Question 24#
A 53-year-old man presents with arthritis, cough, hemoptysis, and bloody nasal discharge. Urinalysis reveals 4+ proteinuria, RBCs, and RBC casts. Chest x-ray shows several bilateral cavitary nodules. CT scan of chest is shown below. ANCA is positive in a cytoplasmic pattern. Antiproteinase 3 (PR3) antibodies are present, but antimyeloperoxidase (MPO) antibodies are absent.
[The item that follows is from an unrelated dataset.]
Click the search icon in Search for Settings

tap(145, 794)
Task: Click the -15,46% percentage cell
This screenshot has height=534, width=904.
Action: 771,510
Which of the following is the most likely diagnosis?
A. Behçet syndrome
B. Sarcoidosis
C. Wegener granulomatosis
D. Henoch-Schönlein purpura
E. e. Classic polyarteritis nodosa
Correct Answer is C
Comment:
Wegener granulomatosis (WG) is a granulomatous vasculitis of small- and medium-sized arteries and veins. It affects the lungs, sinuses, nasopharynx, and kidneys, where it causes a focal and segmental glomerulonephritis. Cavitary lung nodules are caused by ischemic necrosis from arterial occlusion. Other organs can also be damaged, including the skin, eyes, and nervous system. Most patients with the disease develop antibodies to certain proteins in the cytoplasm of neutrophils, called antineutrophil cytoplasmic antibodies (ANCA). The most common ANCA staining pattern seen in WG is cytoplasmic, C-ANCA. The C-ANCA pattern is usually caused by antibodies to proteinase-3. A perinuclear pattern, P-ANCA, is sometimes seen. P-ANCA is usually caused by antibodies to myeloperoxidase. Behçet syndrome is not associated with ANCA positivity. Henoch-Schönlein purpura and classic polyarteritis do not involve the upper airways and rarely affect the lungs. Sarcoidosis may involve the upper respiratory tract (20%), but it does not cause bloody nasal discharge, cavitary lung disease, or glomerulonephritis.